5 Important Things To Consider When Getting A Mortgage


If you’re contemplating purchasing a home in the near future, it is important that you brush up on your mortgage knowledge. Learning what to do before applying for a mortgage can help you find the best mortgage rates (check out Credible.com) available in your area. Here we share 5 important tips to consider before getting a mortgage loan.

  1. Beware of Low Payments

Mortgage payments are an important factor to consider when shopping for a mortgage loan. They determine whether you can afford to make the loan payments over the term of the loan. It’s important to note that low payments don’t always mean you’ll have a mortgage that you’re comfortable with or that’s within the price range for your home. Low mortgage payments often have an extended term, high up-front closing costs and adjustable rate features, all of which can negatively affect your wealth and ability to repay the loan.

  1. Are the fees reasonable?

It is important to find out the fees associated with your loan. While some fees might not be avoidable, some are unnecessary or negotiable. Some of the negotiable fees in a closing statement include an application fee, underwriting fees, appraisal fees, discount points, and origination fees. Fees that are non-negotiable include title insurance, recording fees, document stamps/courier fees, and tax-related service fees.

It’s worth mentioning that some fees don’t need to be paid by borrowers with stable income and good credit. Make sure you get a closing statement which shows the total expected fees. To ensure you find a lender that will give you a more accurate reflection of your fees, use a reputable broker like Habito to handle the search process for you.

  1. Avoid Adjustable Rate Loans

Adjustable rate loans, also known as variable loans, can be very attractive as they have an initial interest rate that’s below the market rate. However, the rate increases, as time goes by. These types of home loans have a fixed period during which the rate remains constant and then it’s adjusted at regular intervals. The fixed period can be anywhere from one month to 10 years.
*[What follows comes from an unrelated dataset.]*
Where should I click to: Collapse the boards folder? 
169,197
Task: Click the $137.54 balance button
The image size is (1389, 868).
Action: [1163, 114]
What the fixed rate period is over, the loan resets – during this time, you pay a new interest based on the current market prices.

  1. Longer-Term Mortgages Cost Much More and Build Equity Much Slower

According to PointMeTo, longer-term mortgages are popular with borrowers who want a low monthly payment. Longer-term mortgages are popular with borrowers who want a low monthly payment. While the low monthly payments are attractive, they have some drawbacks. Taking a long-term mortgage means you’ll pay higher interest charges over the term of the loan and you’ll build equity more slowly.

  1. Don’t Overlook Total Cost

The total cost is the sum of all payments that you’re going to make to the mortgage company and other service providers. These fees can be broken down into recurring and non-recurring costs. Recurring costs include interest charges, taxes, and insurance. Non-recurring costs are a one-time fee paid during the transaction. These include the application fee, appraisal fee, notary fee, title fee and document preparation fee to name a few.

When calculating the cost of a mortgage, take into consideration the various fees and other closing costs you’re required to pay for the transaction. Go for a mortgage whose total cost works for you and is within your budget.

There are many things to consider when getting a mortgage. But these five tips will help you start off on the right foot when shopping for a mortgage loan.